その際、イクラはベランダへと放り出される。
それは以前、のりすけと共に夕食を楽しんでいた際、イクラを部屋の中へと入れたばっかりに、せっかく作った夕食をイクラがテーブルの上から床へと散らかしてしまったからだった。
その時のたえこの怒りかたは母親という枠を超えていた。
なんども、なんどもイクラを張りたおして、最後は浴室へと連れていき、イクラを水風呂の中へと閉じこめたものだった。
しかし、のりすけがあわてて憤激するたえこを止めてなんとか事はおさまった。
「あんまりやりすぎると児童相談所がうるさいからな……」
のりすけはそう言ってたえこをなだめたものだった。
実際、目に見えるようなせっかんをおこなえば児童相談所からドメスティックバイオレンスだと訴えられかねない。

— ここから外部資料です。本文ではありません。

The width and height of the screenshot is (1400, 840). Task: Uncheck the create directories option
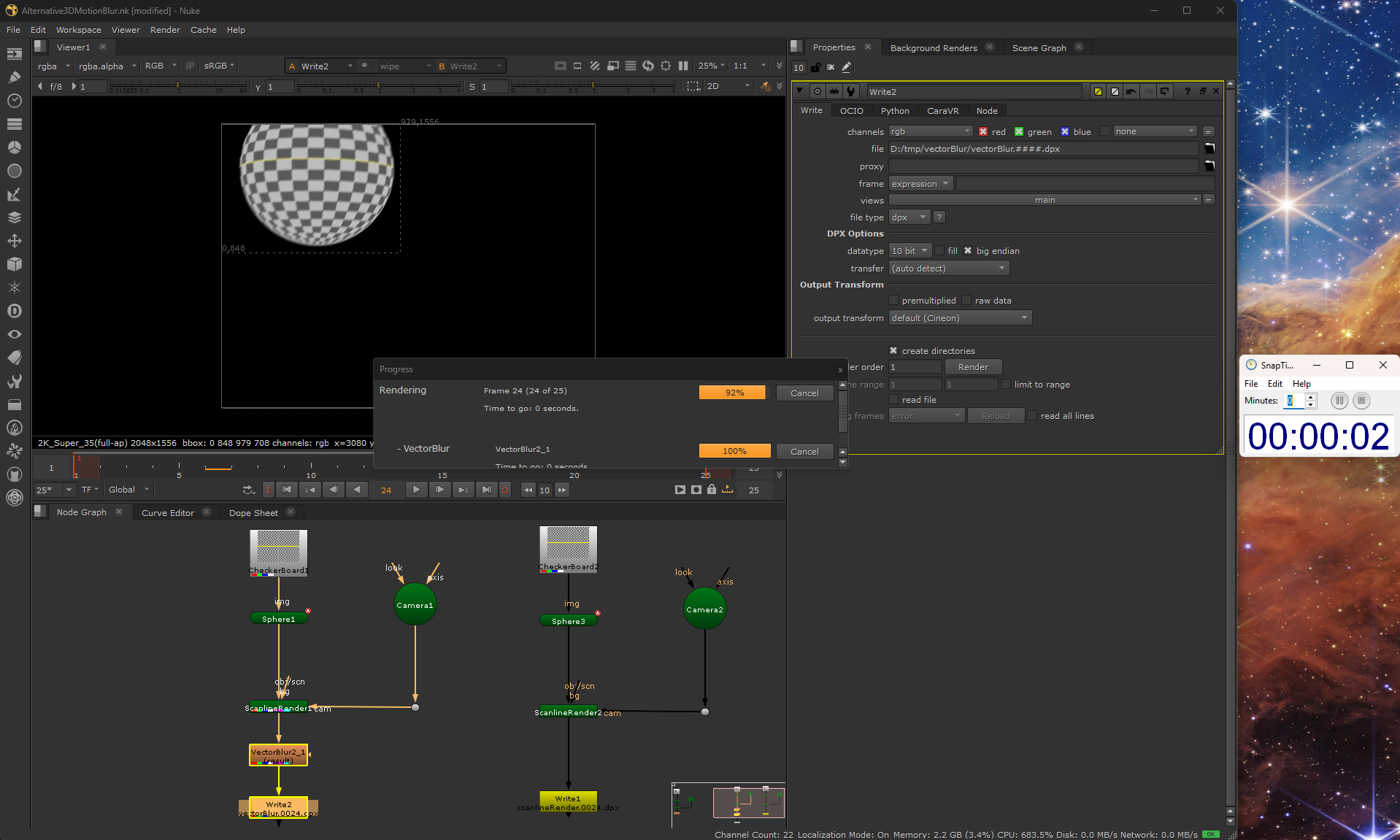[893, 350]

たえこと、のりすけはまさに断腸たる思いで重度である知的障害者のイクラを見ていた。
しかし、日中仕事で外に出かけるのりすけはまだましである。
昼夜イクラを見ていないとならないたえこの心労はなみなみならないものがあった。
そんなことからたえこはパチンコに溺れるようになったのである。